## Fragmento para leer:

Armando Martínez de la Rosa

Sabbath

Quedan pocas. Y de esas pocas, muchas languidecen. A otras las derrumbó el tiempo y sus temblores. Se esfumaron como los vapores del volcán cuando hace viento. No volverán, perdieron el motivo de estar aquí. Fueron un día. De las evanescidas, de vez en cuando aparece una foto que igualmente se está borrando de tristeza.

Las casas de Colima eran grandes, amplias, altos sus muros, de teja de barro sus techos. O de terrado las más finas, con una segunda planta misteriosa si se les veía desde la calle. En sus adentros aconteció la vida, los días felices, las jornadas tristes, borbotearon los amores y los desencuentros, estuvo ahí la muerte a veces, ocurrió el parto comandado por antiguas comadronas, hadas del buen venir al mundo, cuando los niños nacían en la cama materna.

Eran frescas, aunque días hubo cuando se les metían los demonios del verano inexorable, irreverente, burlón, arbitrario. El remedio era sentarse a la sombra portentosa de un mango, de un guayabo generoso, de un limonero compadecido, de un almendro bondadoso. Las mujeres aligeraban las temperaturas con abanicos de mano. Los niños se acercaban a ellas a hurtar migajas de ese viento bendito o se metían en calzones a las grandes pilas de agua a revivir.

-Ya que baje el sol, iremos a misa-, decían las madres devotas a los hijos que preferían jugar con los amigos, pero finalmente acudían al oficio religioso con la promesa de un soborno, una paleta de hielo en el jardín.

Ahora lo sé. Antes lo ignoraba. Las viejas casas fueron resabios de una arquitectura andaluza, con altos y grandes muros de adobe o de ladrillos enormes juntados con una mezcla de tierra, cal, arena, zacate seco y agua. O unidos por mortero cuando el dinero era suficiente. Los temblores -entonces no se llamaban terremotos ni sismos ni muchos menos seísmos- les rajaban los muros con cuchilladas crueles. Luego, las ranuras se rellenaban con cualquier mezcla más o menos improvisada. A esas reparaciones inútiles se les llamaba “tapar el miedo”, los ojos se cerraban a la realidad del siguiente, inevitable, ineludible temblor. Lo sabemos bien: los sacudones de la tierra son parte de nuestra vida colimota y de vez en vez de nuestras muertes.

## Material proporcionado:

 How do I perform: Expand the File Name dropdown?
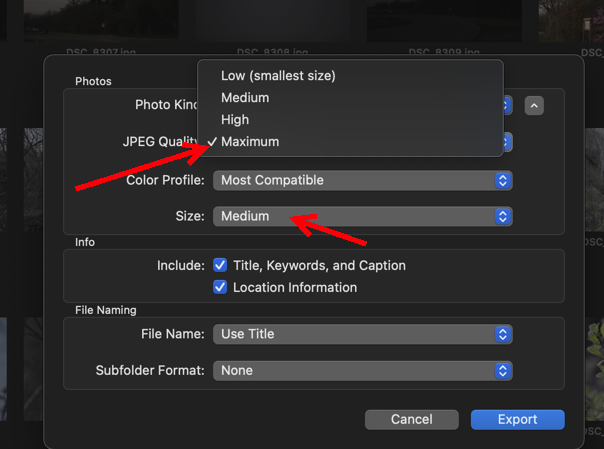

## Instrucciones:
1: Resume en dos oraciones el fragmento sobre las casas de Colima.
2: Transcribe del fragmento sobre las casas de Colima el pasaje que va desde las palabras "Eran frescas, aunque" hasta las palabras "en el jardín.", ambas incluidas.

## Respuestas por tarea:
1: Las antiguas casas de Colima eran grandes, de muros altos y techos de teja o de terrado, y en ellas transcurrieron días felices y tristes, amores, muertes y partos; hoy quedan pocas porque muchas las derrumbaron el tiempo y los temblores. Eran frescas, aunque en verano se buscaba la sombra de los árboles, y sus muros de adobe o de ladrillo, resabios de una arquitectura andaluza, se rajaban con los temblores y se rellenaban con mezclas improvisadas, reparaciones a las que se llamaba "tapar el miedo".

2:
Eran frescas, aunque días hubo cuando se les metían los demonios del verano inexorable, irreverente, burlón, arbitrario. El remedio era sentarse a la sombra portentosa de un mango, de un guayabo generoso, de un limonero compadecido, de un almendro bondadoso. Las mujeres aligeraban las temperaturas con abanicos de mano. Los niños se acercaban a ellas a hurtar migajas de ese viento bendito o se metían en calzones a las grandes pilas de agua a revivir.

-Ya que baje el sol, iremos a misa-, decían las madres devotas a los hijos que preferían jugar con los amigos, pero finalmente acudían al oficio religioso con la promesa de un soborno, una paleta de hielo en el jardín.